I was a pagan sinner living in Los Angeles. I had been to churches for 15 years and all I saw were hypocrites, and selfish people. All I saw were sermons that were watered down platitudes on how to live a moral life. I had been sober off drugs for 15 years, cleaned up my life, off the street, through college and MBA school, married and a child, and I owed it all to a "God" I couldn't define. I dedicated my life to serving others, helping young kids get off drugs, praying daily for 8 years at the time, living a life characterized by repentance, prayer and meditation, and service work. I didn't see anything I wanted at the Church.

My ex-wife left me in the divorce and she claimed to be saved. I knew young girls who were raped by their youth pastors and by their religious parents. I had a friend who cheated on his wife and went to Church every weekend. I hated homeless people preaching salvation, but were "worse than pagans." So I was not seeking your God. But nonetheless, Christ sought me out.

I heard John MacArthur preach the Word of God with authority, without apologizing or making the message soft and agreeable. He preached about sin and God's wrath at false Christians that stain the Christian Church. He preached sin and death for those "who are against God"... non Christians. He preached straight out of the book of Luke, which he had been preaching on for 6 years at the time ... about 1-2 verses each Sunday.

It was the pure Word of God being preached with authority that pierced my sinful heart. The Word spoken was a bold proclamation, "I was dead in my sins and against God. I needed to be saved from God, not from myself". I was reborn and transformed, regenerate and born again in April 2004. I have been "on fire" ever since. I was shown if I don't fan the flames in my heart that desires God's truth, his Word, that sin and Satan would extinguish my flame.

I only now understand that if I am truly saved I will have a natural hunger and thirst for God's pure Word, but at the time I was scared of my own sin and temptation to turn my back on God. I obeyed God's Word, out of love for him, because he first loved me. Not because I was trying to gain God's favor. I knew I already had it. I had been given the best gift in the world. A straight direct ability to communicate to God, through Christ's blood and resurrection, by the revealed Word; The Bible. What true Christian, who is saved from hell, and has been given this gift of life in the Bible, would not pour through it and soak it up like it was living water?
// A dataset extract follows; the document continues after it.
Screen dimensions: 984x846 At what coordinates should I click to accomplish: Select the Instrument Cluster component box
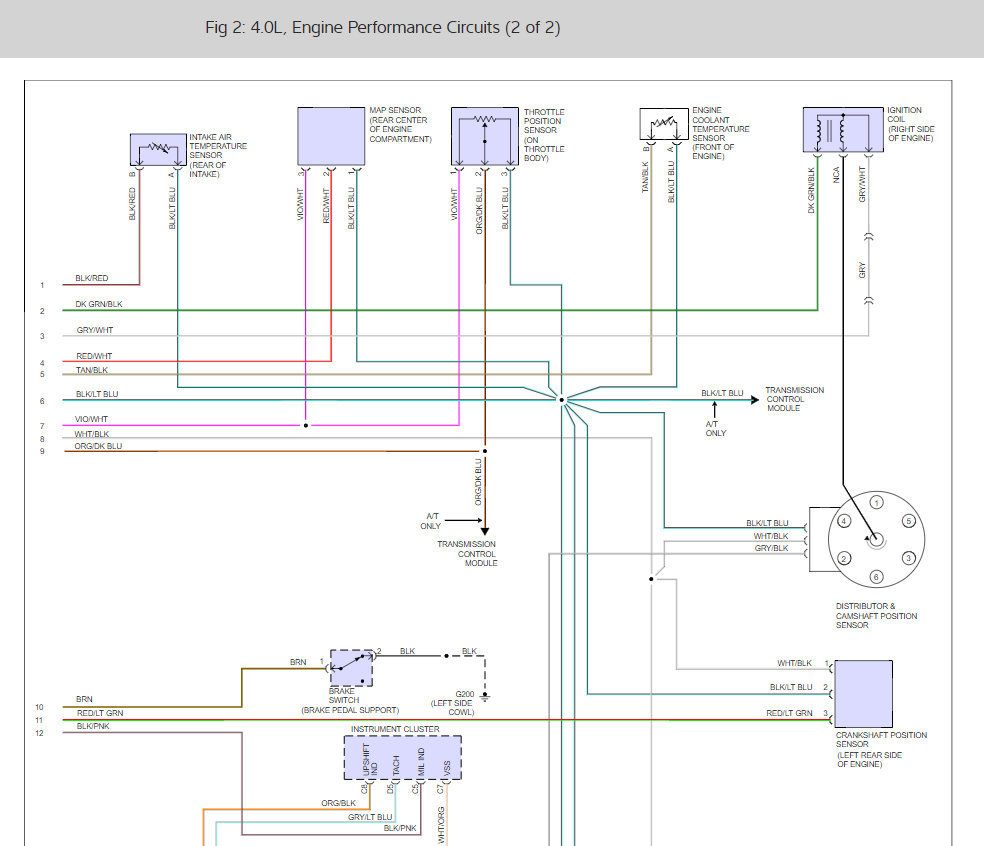(403, 759)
I pray for the sanctification that leads to persecution of God's chosen people. The ones he chose for his own glory and for his own purposes. I pray that we seek correct doctrine, and find good pastors that work hard to sanctify us by helping us see our sin, through God's glory. I pray God's people don't look for selfish gains: self esteem, self confidence, self love, self forgiveness, or any other sort of selfish desires that come from our own flesh. I pray that we grow in our love and understanding of God's Word so that James 1:2-5 is a reality in our lives and not a confusing script.

"Count it all joy, my brothers, when you meet trials of various kinds, for you know that the testing of your faith produces steadfastness. And let steadfastness have its full effect, that you may be perfect and complete, lacking in nothing. If any of you lacks wisdom, let him ask God, who gives generously to all without reproach, and it will be given him."